Но я к нему привыкла, я его полюбила как единственное, что у меня от тебя осталось.
– Но я не хотела.
И мне почудилось, что если между нами с Ильёй ещё и сохранился лёд, хрусткими корками прилипший к локтям или коленям, то сейчас он с тонким звоном упал к ногам и окончательно растаял. Потому что мы могли не видеться много лет, жить своими жизнями, пускать в них новых людей, вот только однажды мы порезались об одну бритву, которая оказалась обоюдоострой, и этого уже никогда не изменить. Пусть физический урон несравним, пусть видимые шрамы разные, но те, внутренние, недоступные взору, – они одинаковые.
А ещё – красивые. Как и тело Ильи, и мне необходимо заставить его это понять.
Я нащупала рукой стоящую на подоконнике банку с краской, опустила в неё пальцы и, бросив короткий взгляд на Илью, безмолвно спросив разрешения, убедившись, что он не против, тронула шрам на ключице, бережно и даже, быть может, любовно, а потом коснулась следующего, обвела, соединила, превратила простые несовершенства в сложные узоры. И вдруг снова заговорила, закричала на своём языке, где цвет значил больше бесконечности слов, а на кончиках пальцев хранились вселенные. Впервые за шесть лет я рисовала по-настоящему, не сдерживаясь и не боясь, и податливым холстом мне служило самое драгоценное тело на свете.
– Знаешь, – шепнула я, с особой нежностью проводя пальцами по шраму на животе, – извилистая линия всегда красивее прямой.
А долгая дорога ценнее короткой, и неважно, куда она ведёт.
Назад в благословенную Аркадию.
К давно потерянному смыслу жизни.
Или попросту друг к другу.
Я вытерла последнюю незваную слезу, дёрнула за пояс сарафана, скинула его с плеч и прижалась к Илье, прильнула к его груди, упала в эти спасительные объятия, копируя узоры на своё тело, становясь его отражением, разделяя боль и красоту.
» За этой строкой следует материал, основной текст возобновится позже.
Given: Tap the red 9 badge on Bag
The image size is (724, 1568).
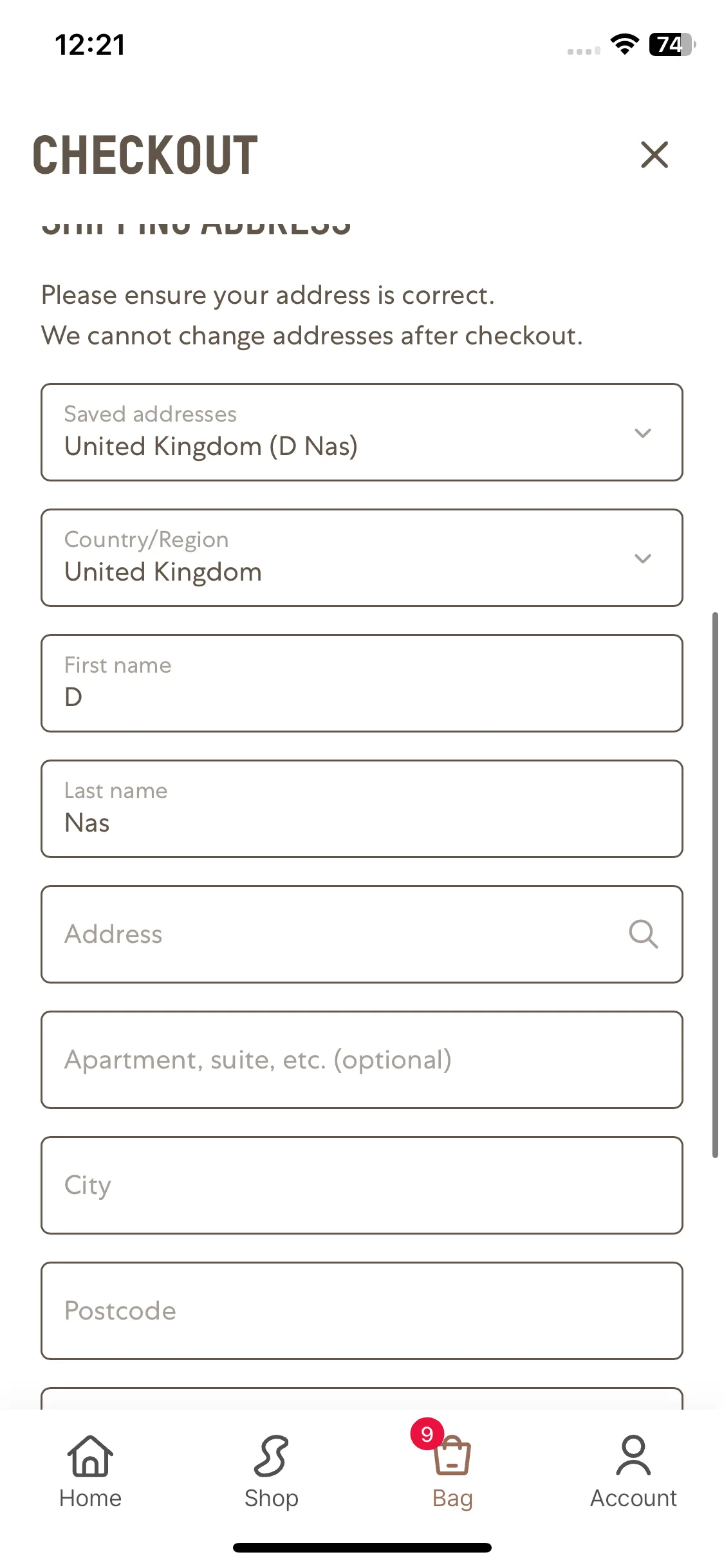Looking at the screenshot, I should [427, 1434].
Если бы я могла, я забрала бы больше, а отдала бы всё, но сейчас я была способна только потереться щекой о его перемазанную ключицу, услышать, как бьётся его сердце – живое и горячее вопреки всему! – и надеяться, что он когда-нибудь меня простит. Потому что мы были разными снаружи, но одинаковыми внутри.
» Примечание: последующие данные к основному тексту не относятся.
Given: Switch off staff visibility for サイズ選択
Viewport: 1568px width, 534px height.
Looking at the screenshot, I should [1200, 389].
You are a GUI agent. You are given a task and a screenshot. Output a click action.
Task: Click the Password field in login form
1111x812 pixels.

И в этот момент дождь, предупреждавший о своём скором приходе с самого утра, наконец пролился, оросил нас фейерверком беззаботных брызг, отскакивающих от балконных перил, смял шёлковую пелену мгновения, смахнул туман и вернул в реальность. Где-то грянул гром, и я вздрогнула, поймала взгляд Ильи, тоже будто застигнутого врасплох, смущённо улыбнулась и отстранилась.
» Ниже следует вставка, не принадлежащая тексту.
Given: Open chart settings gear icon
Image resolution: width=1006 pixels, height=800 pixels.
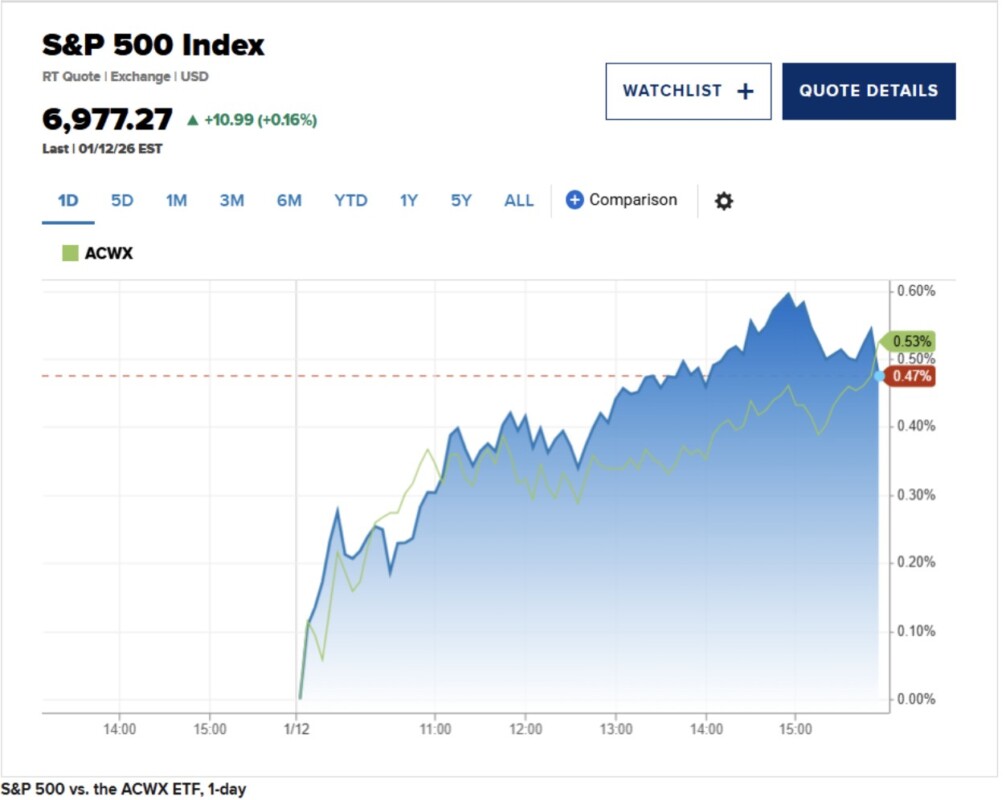Looking at the screenshot, I should click(x=724, y=201).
– Извини, – пробормотала я, подняла с пола сарафан и принялась торопливо его надевать. – Даже не знаю, что на меня нашло.
– Всё в порядке, – отозвался Илья, так же поспешно застёгивая рубашку. – Мне всегда хотелось заполучить одну из твоих картин.
– Мне очень приятно, – и я завязала пояс на двойной узел, – но тебе бы лучше помыться. Правда. Это, конечно, не эмаль, но…
– Тебе тоже не помешает, – тепло улыбнулся он и протянул руку, убирая от моего лица прядь волос. – У тебя ухо в краске, Малевич. – А когда мне снова захотелось разрыдаться от этой метко выпущенной стрелы, добавил максимально беспечно: – И я бы предложил тебе свой душ, но, если помнишь, у меня бойлер сломался. А мыться под ледяной водой из скважины – то ещё удовольствие.
– Ой, а хочешь, пойдём к нам?
– Подожди, есть идея получше.
Он схватил меня за руку – и на три секунды, что мы шли от балкона до комода в комнате, вроде бы невзначай переплёл свои пальцы с моими, а я успела вознестись выше самых чёрных грозовых туч и умереть от блаженства, – достал пару объёмных полотенец, всучил их мне и позвал за собой в коридор. Завернул в одну из пустующих комнат, чем-то там погремел и вышел с мотоциклетным шлемом.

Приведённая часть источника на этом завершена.